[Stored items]
________________________________________
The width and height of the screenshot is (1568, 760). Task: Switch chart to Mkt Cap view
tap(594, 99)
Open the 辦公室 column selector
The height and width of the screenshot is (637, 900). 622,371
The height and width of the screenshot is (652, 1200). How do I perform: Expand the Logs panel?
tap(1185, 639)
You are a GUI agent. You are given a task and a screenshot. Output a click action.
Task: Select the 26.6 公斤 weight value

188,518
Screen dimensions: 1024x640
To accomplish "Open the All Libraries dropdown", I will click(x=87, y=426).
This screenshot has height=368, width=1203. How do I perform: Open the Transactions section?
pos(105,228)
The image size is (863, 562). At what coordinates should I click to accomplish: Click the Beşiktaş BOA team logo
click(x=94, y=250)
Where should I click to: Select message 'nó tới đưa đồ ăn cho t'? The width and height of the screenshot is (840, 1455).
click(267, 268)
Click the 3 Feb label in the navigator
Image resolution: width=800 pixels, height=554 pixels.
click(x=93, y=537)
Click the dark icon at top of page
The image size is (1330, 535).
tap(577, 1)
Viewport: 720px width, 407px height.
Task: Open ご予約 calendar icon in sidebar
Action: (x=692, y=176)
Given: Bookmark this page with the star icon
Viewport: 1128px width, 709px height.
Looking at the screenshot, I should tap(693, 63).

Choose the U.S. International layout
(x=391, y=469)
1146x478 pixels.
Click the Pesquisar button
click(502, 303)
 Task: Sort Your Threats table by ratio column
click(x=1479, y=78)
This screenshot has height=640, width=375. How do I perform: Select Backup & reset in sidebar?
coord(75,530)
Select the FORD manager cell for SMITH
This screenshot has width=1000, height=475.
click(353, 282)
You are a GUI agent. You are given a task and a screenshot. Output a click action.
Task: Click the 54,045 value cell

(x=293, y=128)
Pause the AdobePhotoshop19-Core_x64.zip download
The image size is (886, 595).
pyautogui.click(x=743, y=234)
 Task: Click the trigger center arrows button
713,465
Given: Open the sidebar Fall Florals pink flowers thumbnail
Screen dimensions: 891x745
________________________________________
From the line that contains "Viewport: 1128px width, 709px height." through the final line of the entries above, every line must be reproduced exactly and nothing more.

Viewport: 1128px width, 709px height.
Looking at the screenshot, I should tap(693, 63).

Choose the U.S. International layout
(x=391, y=469)
1146x478 pixels.
Click the Pesquisar button
click(502, 303)
 Task: Sort Your Threats table by ratio column
click(x=1479, y=78)
This screenshot has height=640, width=375. How do I perform: Select Backup & reset in sidebar?
coord(75,530)
Select the FORD manager cell for SMITH
This screenshot has width=1000, height=475.
click(353, 282)
You are a GUI agent. You are given a task and a screenshot. Output a click action.
Task: Click the 54,045 value cell

(x=293, y=128)
Pause the AdobePhotoshop19-Core_x64.zip download
The image size is (886, 595).
pyautogui.click(x=743, y=234)
 Task: Click the trigger center arrows button
713,465
Given: Open the sidebar Fall Florals pink flowers thumbnail
Screen dimensions: 891x745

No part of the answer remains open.